### RECORDS SHOWN ###
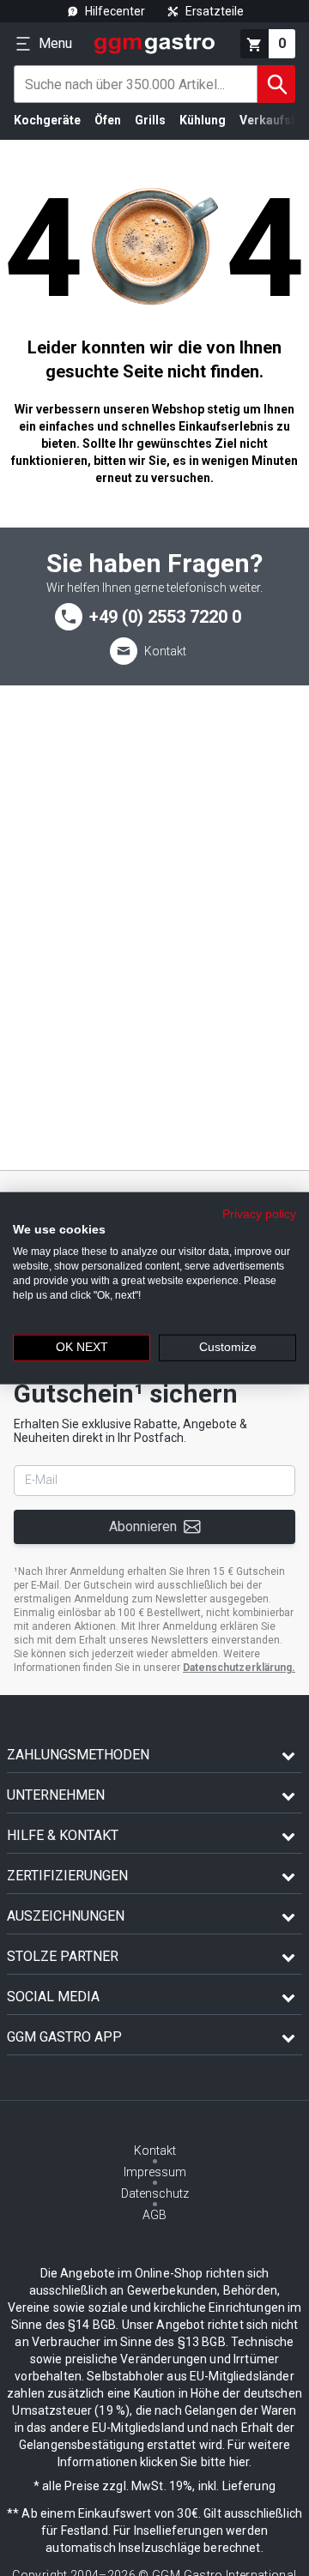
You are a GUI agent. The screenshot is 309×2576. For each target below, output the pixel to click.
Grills (150, 120)
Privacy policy (259, 1213)
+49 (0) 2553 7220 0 (165, 616)
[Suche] (276, 84)
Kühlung (202, 120)
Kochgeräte (47, 120)
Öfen (107, 120)
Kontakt (165, 651)
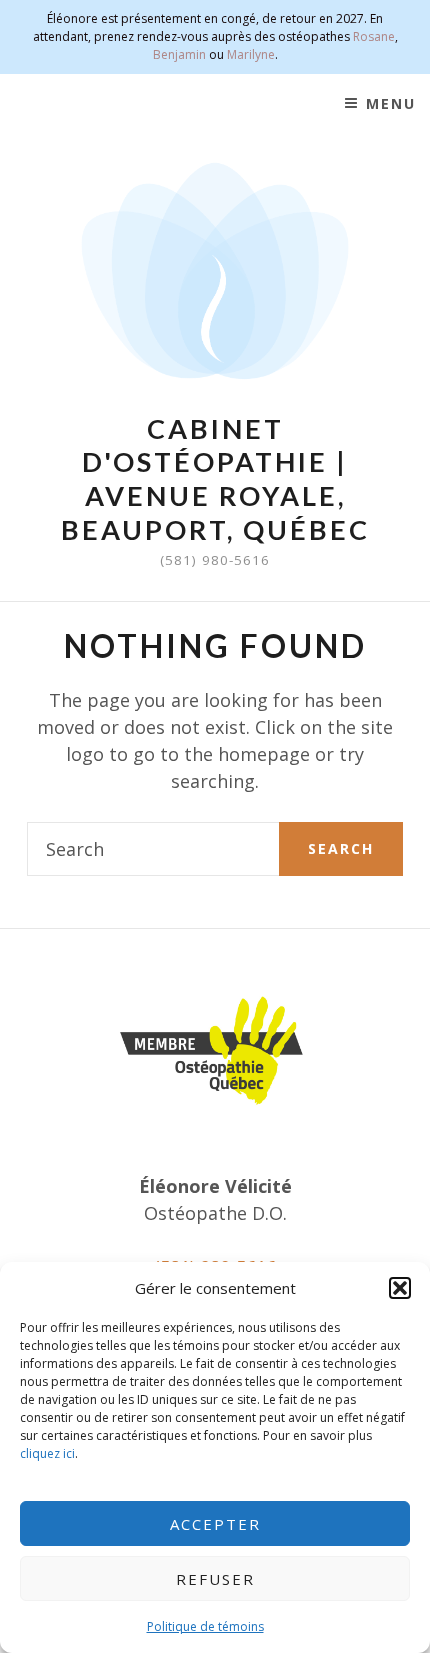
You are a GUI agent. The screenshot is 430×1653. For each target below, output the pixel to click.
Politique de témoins (205, 1626)
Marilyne (251, 54)
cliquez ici (47, 1453)
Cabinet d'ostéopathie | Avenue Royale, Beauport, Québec (215, 479)
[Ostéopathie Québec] (215, 1051)
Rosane (374, 36)
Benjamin (179, 54)
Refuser (215, 1579)
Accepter (215, 1524)
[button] (400, 1288)
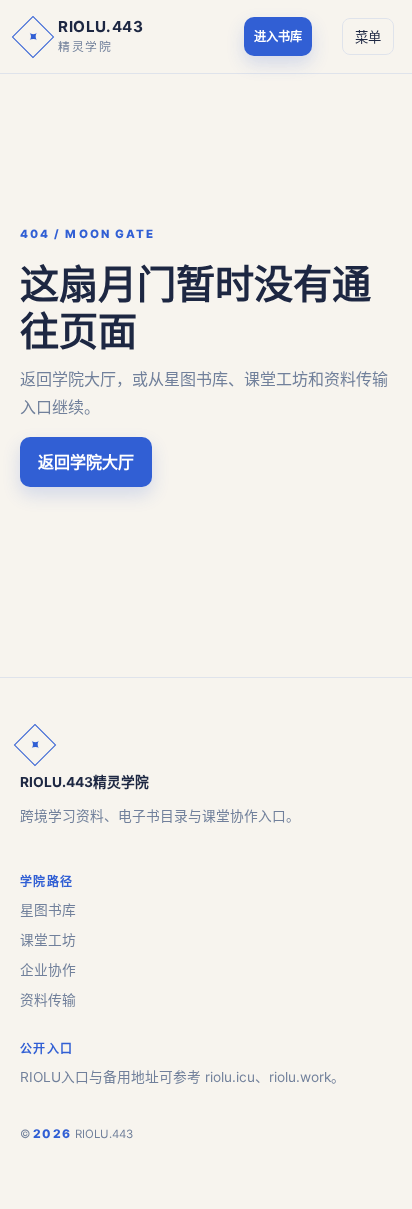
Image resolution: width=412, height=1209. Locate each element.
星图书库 (48, 910)
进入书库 (278, 36)
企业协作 (48, 970)
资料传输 (48, 1000)
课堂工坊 (48, 940)
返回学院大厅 (86, 462)
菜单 (368, 37)
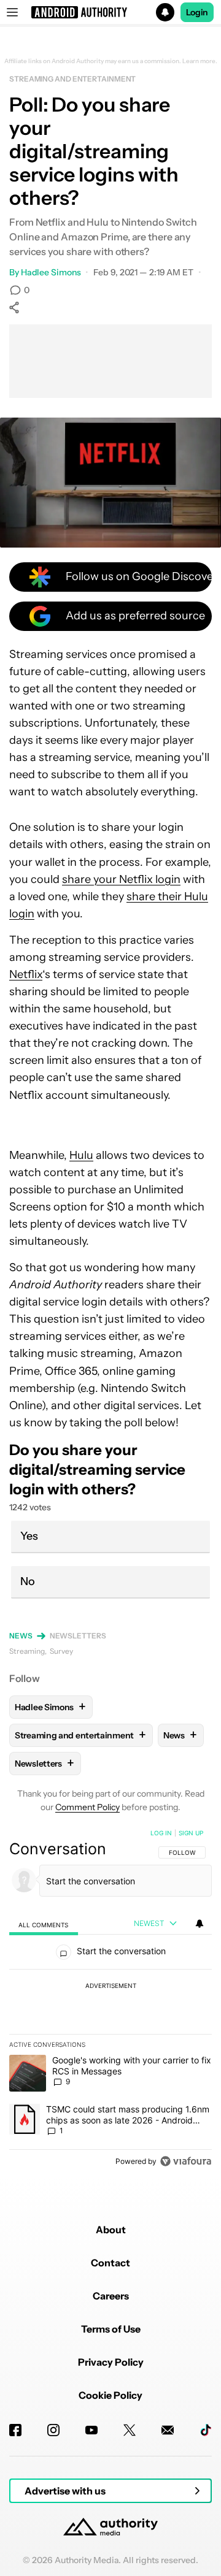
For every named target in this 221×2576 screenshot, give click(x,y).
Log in (161, 1832)
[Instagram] (53, 2430)
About (111, 2229)
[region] (110, 1999)
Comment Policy (87, 1807)
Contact (110, 2263)
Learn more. (199, 61)
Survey (61, 1651)
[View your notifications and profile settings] (199, 1923)
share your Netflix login (121, 879)
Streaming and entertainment (72, 78)
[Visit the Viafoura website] (186, 2161)
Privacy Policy (111, 2362)
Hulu (81, 1155)
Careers (111, 2296)
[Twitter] (129, 2430)
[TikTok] (206, 2430)
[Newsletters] (167, 2430)
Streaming (27, 1651)
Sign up (191, 1832)
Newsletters (78, 1635)
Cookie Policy (110, 2395)
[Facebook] (15, 2430)
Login (197, 12)
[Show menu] (12, 12)
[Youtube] (91, 2430)
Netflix (25, 974)
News (21, 1635)
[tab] (43, 1924)
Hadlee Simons (51, 272)
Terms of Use (111, 2329)
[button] (110, 12)
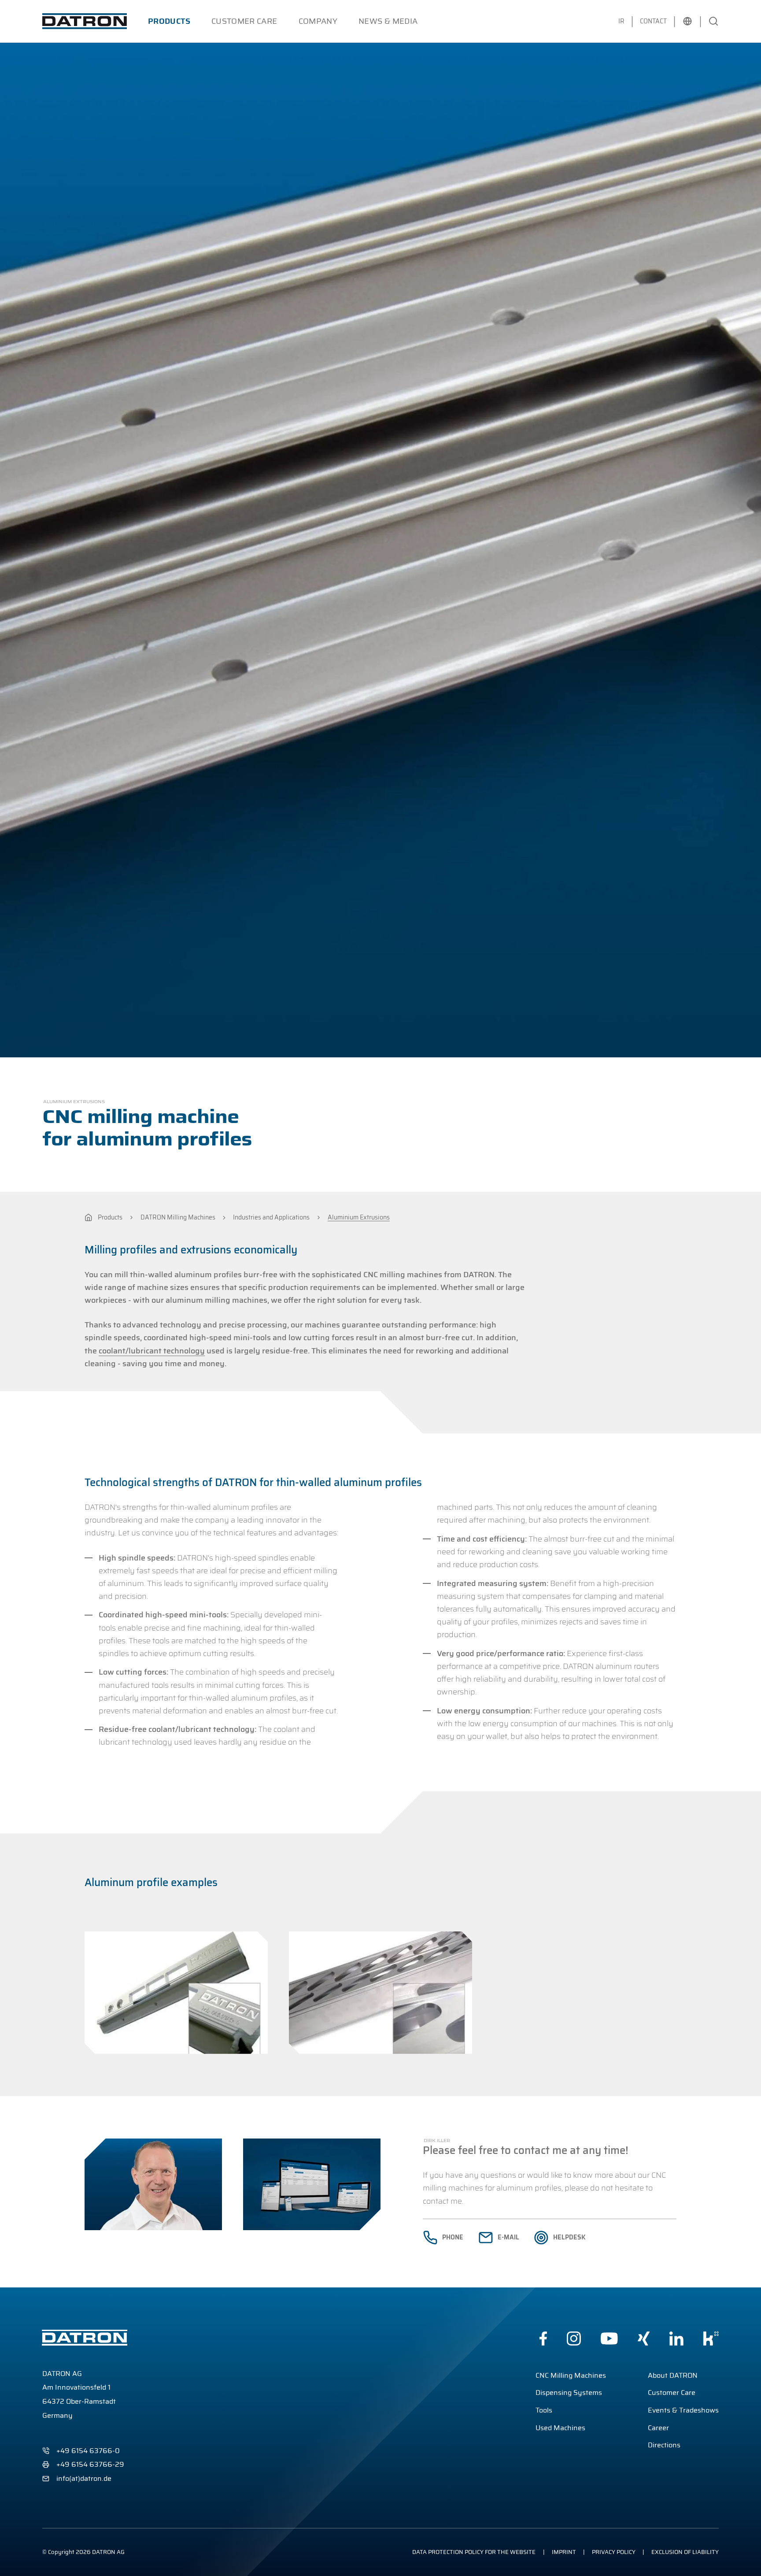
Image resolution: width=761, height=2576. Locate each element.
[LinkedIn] (676, 2338)
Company (318, 21)
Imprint (564, 2552)
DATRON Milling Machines (177, 1217)
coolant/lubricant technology (152, 1351)
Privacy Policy (613, 2552)
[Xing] (644, 2338)
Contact (653, 21)
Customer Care (244, 21)
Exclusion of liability (685, 2552)
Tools (544, 2410)
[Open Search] (713, 21)
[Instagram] (574, 2338)
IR (621, 21)
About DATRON (673, 2375)
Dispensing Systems (569, 2392)
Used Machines (560, 2427)
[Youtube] (609, 2338)
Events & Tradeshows (683, 2410)
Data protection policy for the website (474, 2552)
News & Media (387, 21)
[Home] (88, 1217)
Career (658, 2427)
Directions (664, 2444)
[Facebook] (543, 2338)
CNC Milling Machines (571, 2375)
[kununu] (711, 2338)
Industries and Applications (271, 1217)
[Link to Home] (84, 21)
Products (169, 21)
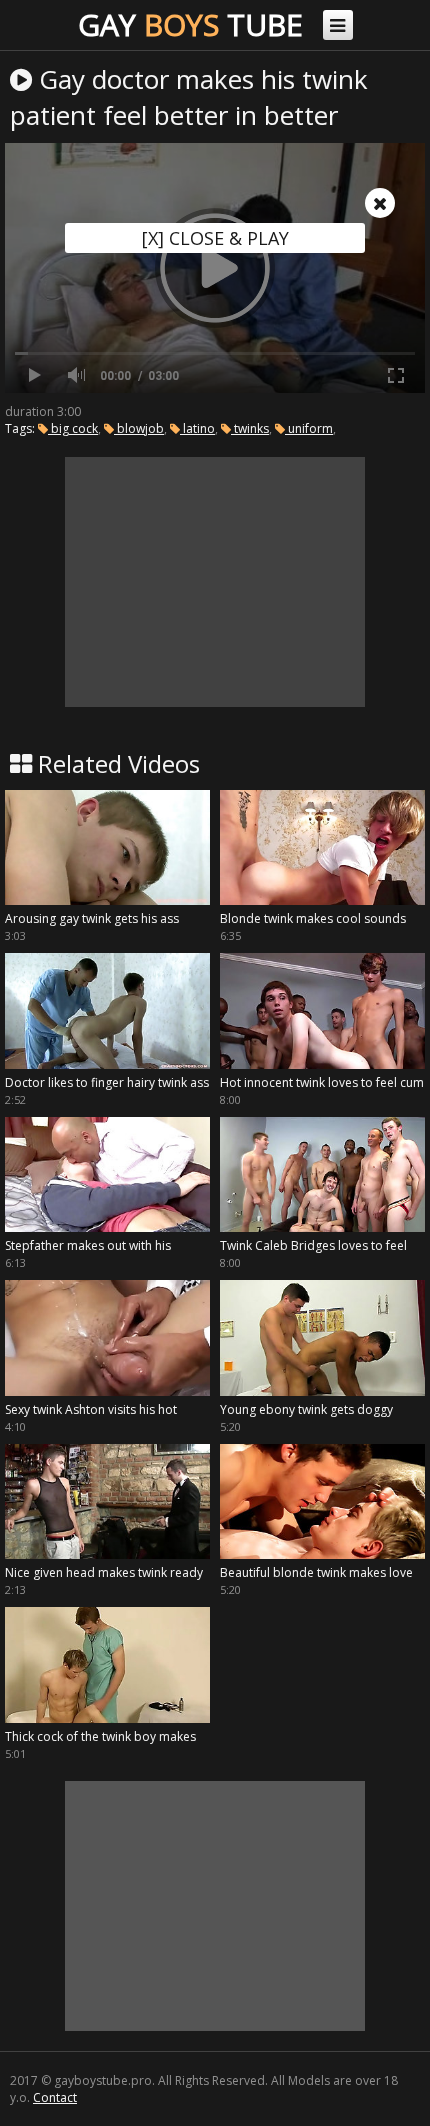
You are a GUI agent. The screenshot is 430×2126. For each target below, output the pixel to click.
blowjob (139, 428)
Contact (55, 2097)
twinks (250, 428)
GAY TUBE (190, 24)
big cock (73, 428)
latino (197, 428)
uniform (309, 428)
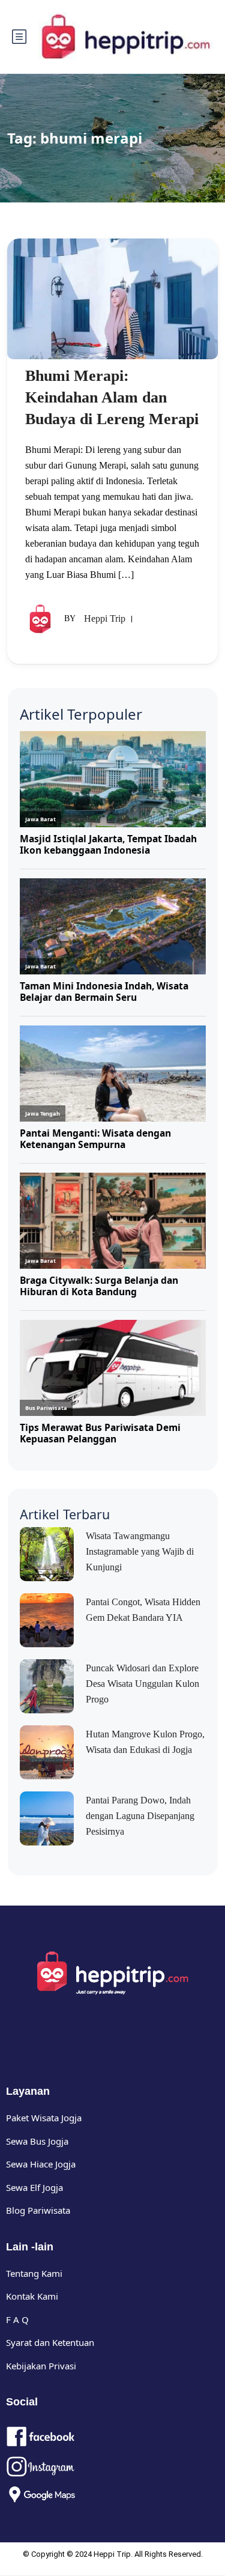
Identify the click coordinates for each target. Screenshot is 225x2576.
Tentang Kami (34, 2273)
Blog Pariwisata (38, 2210)
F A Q (17, 2319)
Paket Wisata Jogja (44, 2118)
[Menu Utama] (19, 36)
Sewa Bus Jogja (37, 2141)
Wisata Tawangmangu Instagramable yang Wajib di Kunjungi (140, 1551)
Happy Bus (25, 2056)
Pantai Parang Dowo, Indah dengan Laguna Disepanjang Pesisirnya (140, 1815)
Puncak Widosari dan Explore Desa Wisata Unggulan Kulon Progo (142, 1683)
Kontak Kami (32, 2296)
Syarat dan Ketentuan (50, 2342)
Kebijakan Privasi (41, 2366)
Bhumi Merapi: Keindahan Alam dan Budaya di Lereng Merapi (112, 397)
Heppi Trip (104, 618)
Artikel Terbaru (65, 1514)
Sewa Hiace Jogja (41, 2164)
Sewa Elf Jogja (34, 2187)
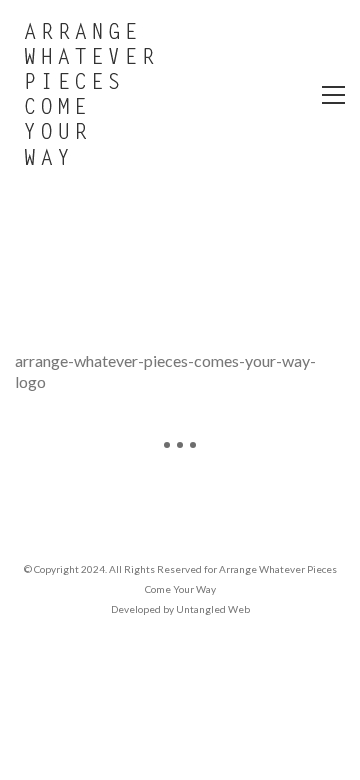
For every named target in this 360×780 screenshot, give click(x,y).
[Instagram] (180, 513)
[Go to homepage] (90, 95)
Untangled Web (213, 609)
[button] (333, 95)
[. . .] (180, 452)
###
EXERCISE: Set the pictures aside and reproduce exactly the lines above, from the line holding "星图书库 (48, 910)" through the line holding "Learn more. (199, 61)", both included, with nothing else.

WRITTEN SOLUTION:
星图书库 (48, 910)
进入书库 (278, 36)
企业协作 (48, 970)
资料传输 (48, 1000)
课堂工坊 (48, 940)
返回学院大厅 (86, 462)
菜单 (368, 37)
For every named target in this 221×2576 screenshot, give click(x,y).
Log in (161, 1832)
[Instagram] (53, 2430)
About (111, 2229)
[region] (110, 1999)
Comment Policy (87, 1807)
Contact (110, 2263)
Learn more. (199, 61)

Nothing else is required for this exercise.